【3分でわかる】ファンベースマーケティング
ファンベースマーケティングとは、コミュニティー・デザイナーの佐藤尚之氏が提唱したマーケティング手法です。
新規顧客の獲得ばかりに注力するのではなく、「商品・サービスのファン」にマーケティングを行うマーケティング施策です。
「えっ、ファンをベースに、ということは新規顧客の獲得はどうするの??」と思った方はぜひ、読んでみてください。
売上が伸び悩んでいる会社は、ファンベースのマーケティング施策がオススメです。その理由も本記事では丁寧に解説していきますね。
ファンベースマーケティングとは
ファンベースマーケティングの特徴は、新規顧客の獲得に注力するビジネスモデルではなく、ファンの視点に立ってマーケットを展開していく施策です。
結論、ファンベースで行うマーケティング施策は、現代社会において、とても大切になります。
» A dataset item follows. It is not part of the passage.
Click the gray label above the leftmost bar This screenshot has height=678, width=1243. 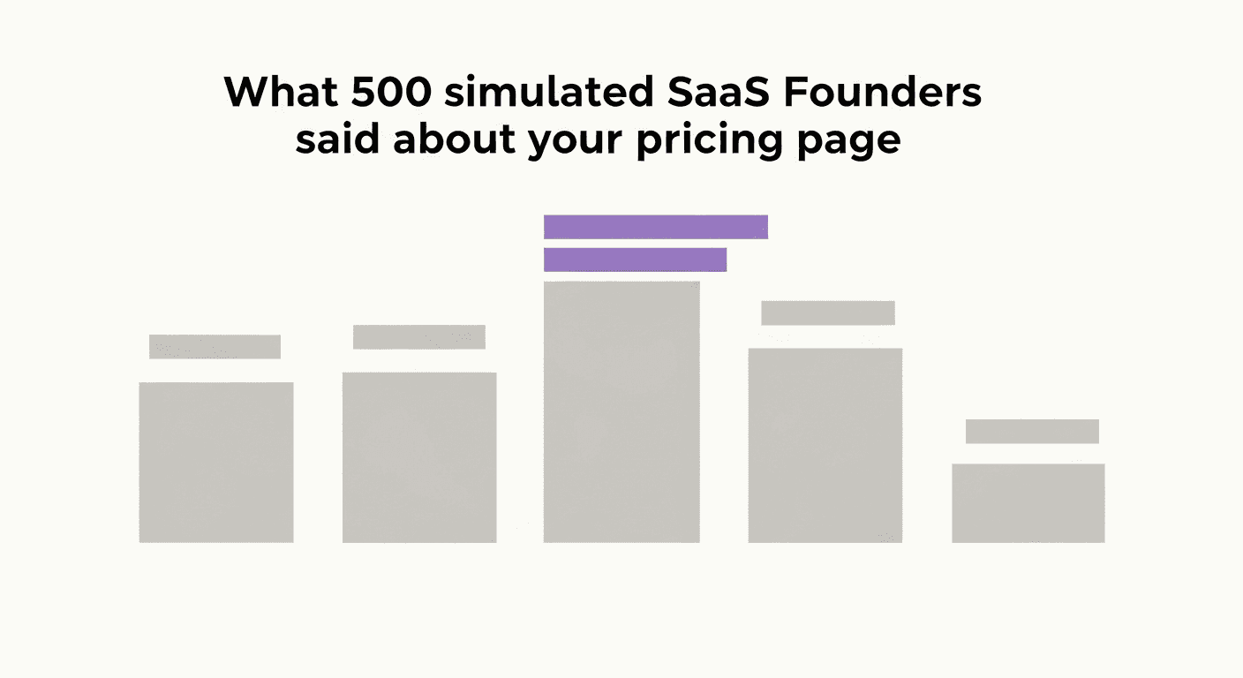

というのも、ネット環境やデバイスの進化により情報過多の時代を迎えたからですね。
消費者の購買行動の変化
これまで、多くの会社は売上が鈍化する度に「新規顧客の獲得」をしてきました。
テレビや雑誌、チラシなどを利用して大量の広告を打ち、市場を広げていくことで新たな顧客をファンにしていく感じ。売上を伸ばすためには当然の施策といえるでしょう。
とはいえ、現代に生きる消費者はどうでしょうか。
現代の消費者はテレビ、雑誌、新聞離れといわれています。そして、それをきっかけに消費者の購買行動も変わりました。
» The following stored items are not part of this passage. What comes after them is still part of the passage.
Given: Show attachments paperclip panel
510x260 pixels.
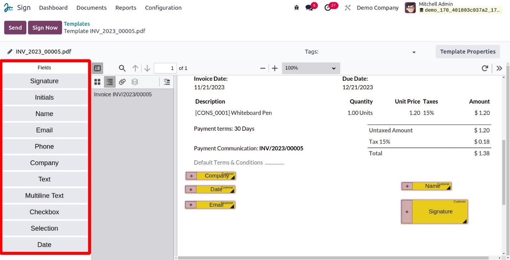Looking at the screenshot, I should [x=122, y=82].

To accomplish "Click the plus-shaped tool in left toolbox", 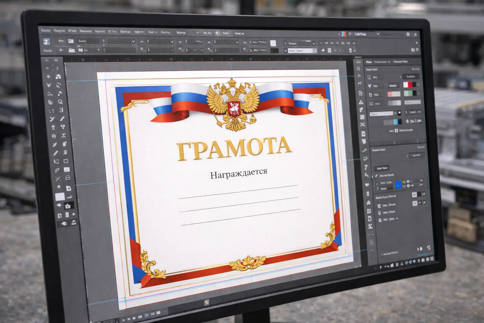I will 48,77.
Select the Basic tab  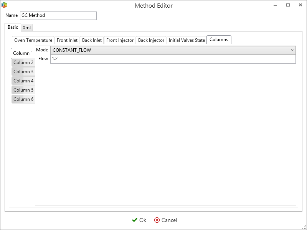coord(13,28)
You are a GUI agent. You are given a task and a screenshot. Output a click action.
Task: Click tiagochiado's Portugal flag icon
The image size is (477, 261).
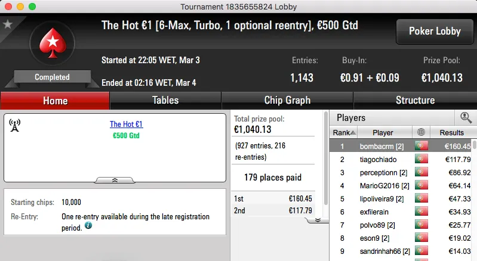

今は会社から宣伝されなくとも、ネットやSNSを通じて、
上記の理由により、昔ながらの「マス広告」の効果が薄れてきています。※もちろん、全てのマス広告の効果が薄れていることはありません。
そこで、注目を浴びているのが「ファンベースマーケティング」という施策なのです。
ファンベースマーケティングのメリット
ファンベースマーケティングを行うメリットは、下記の2つなります。
実は、ファンを大切にすることで、新規顧客も獲得できるのが今の時代です。
ファンベースで売上を伸ばす
ファンベースと聞くと「自社商品のファンを増やす」と考えてしまいます。
しかし、真のファンベースとは「既存のファンに対してさらに満足してもらう施策」を指します。
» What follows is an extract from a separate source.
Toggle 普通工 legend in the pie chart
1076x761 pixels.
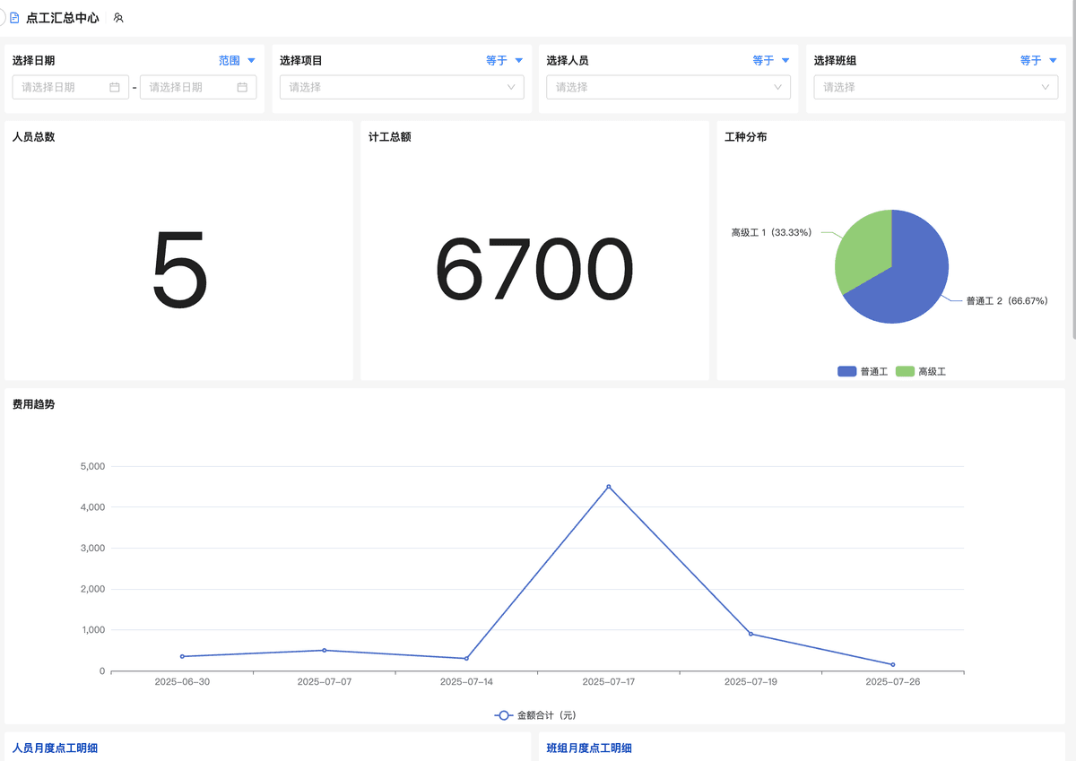pos(863,371)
この考えは「パレートの法則」から導きだされた考えです。
パレートの法則
パレートの法則とは、1896年にイタリアの経済学者、ヴィルフレド・パレートが提唱した法則です。
この法則は全ての原理原則は「80:20の比率で成り立つ」という考えで導きだされた法則になります。
顧客別名「80:20の法則」とも呼ばれています。
なぜ、パレートの法則とマーケティングが関係するのか。
それは、多少のバラつきがあるものの、売上の比率は「パレートの法則」が成り立つからです。
この法則に基づいて考えられた施策がファンベースマーケティングになります。
つまりは、企業の売上の80%は、20%のコアファンが支えています。
株式会社カゴメの事例
株式会社カゴメは売上が鈍化しているなか、パレートの法則を利用して売上を伸ばした好例といえます。
実は昔、カゴメは飲料水全般の売上の鈍化に悩んでいました。そこで、最初に行った施策が「飲料水の種類を増やす」というやり方です。
これは「トマトジュースだけに注力するのではなくて、飲料水の種類を増やして、新規顧客の獲得を増やす」という狙いです。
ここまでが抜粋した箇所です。